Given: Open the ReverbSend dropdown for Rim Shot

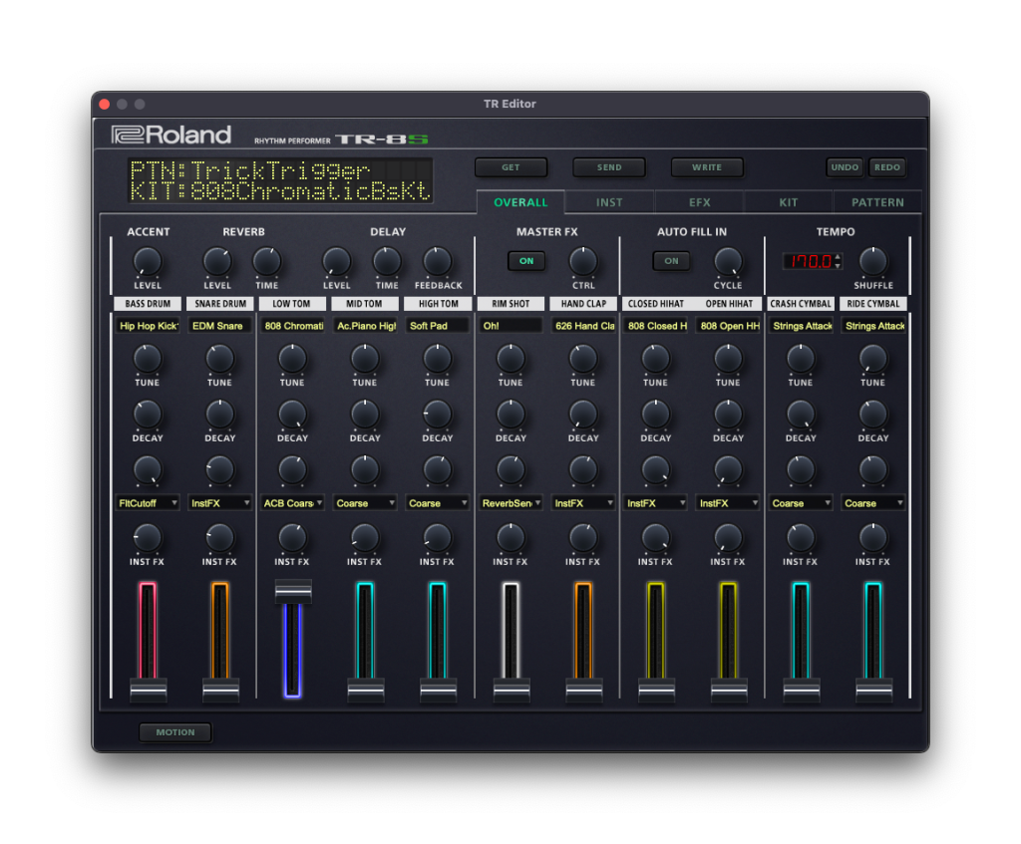Looking at the screenshot, I should (x=511, y=503).
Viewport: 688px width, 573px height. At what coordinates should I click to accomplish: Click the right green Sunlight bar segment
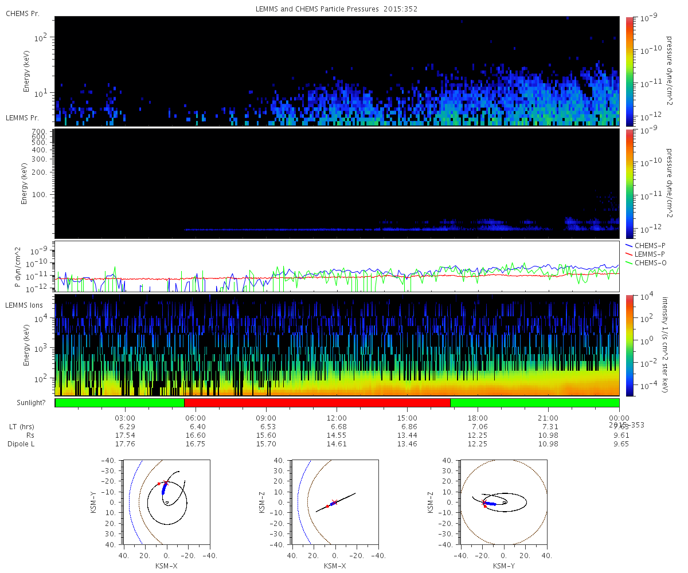(534, 403)
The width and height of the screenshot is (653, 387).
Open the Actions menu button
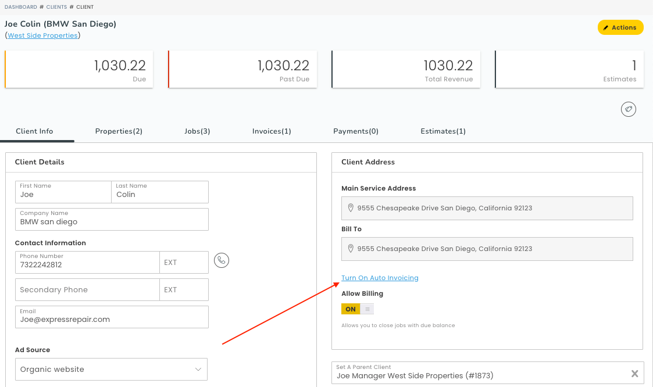tap(620, 27)
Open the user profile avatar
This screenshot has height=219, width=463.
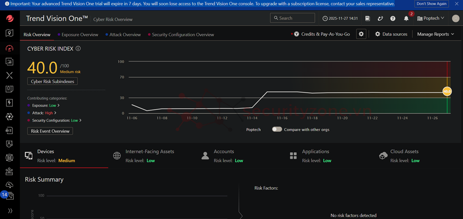click(455, 19)
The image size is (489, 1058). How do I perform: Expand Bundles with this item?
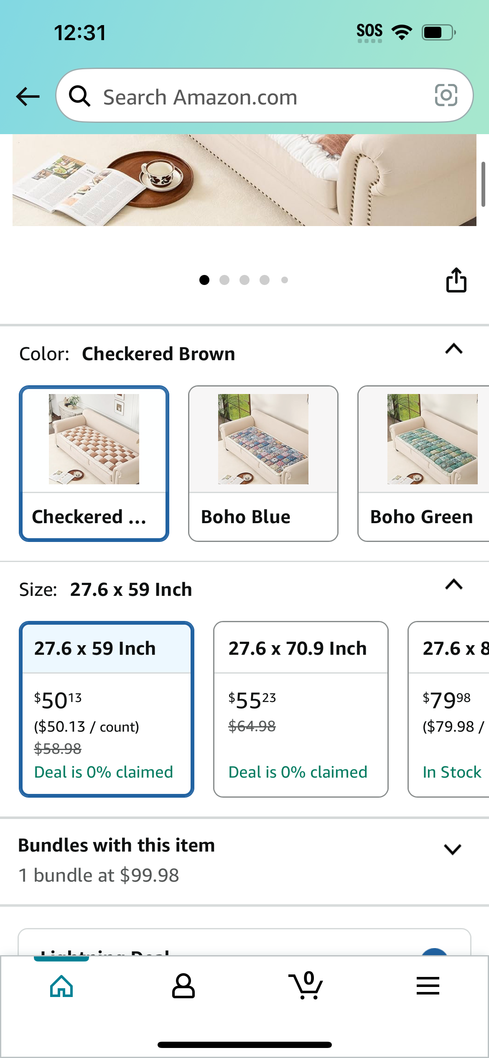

* * * * * * * * *

**Aim of the task**
Pictures do not belong in your copy; restate word for word the lines from the one containing "The width and" through the last line of the records above.

**Solution for this exercise**
The width and height of the screenshot is (653, 387).
Open the Actions menu button
tap(620, 27)
Open the user profile avatar
This screenshot has height=219, width=463.
click(455, 19)
The image size is (489, 1058). How do I perform: Expand Bundles with this item?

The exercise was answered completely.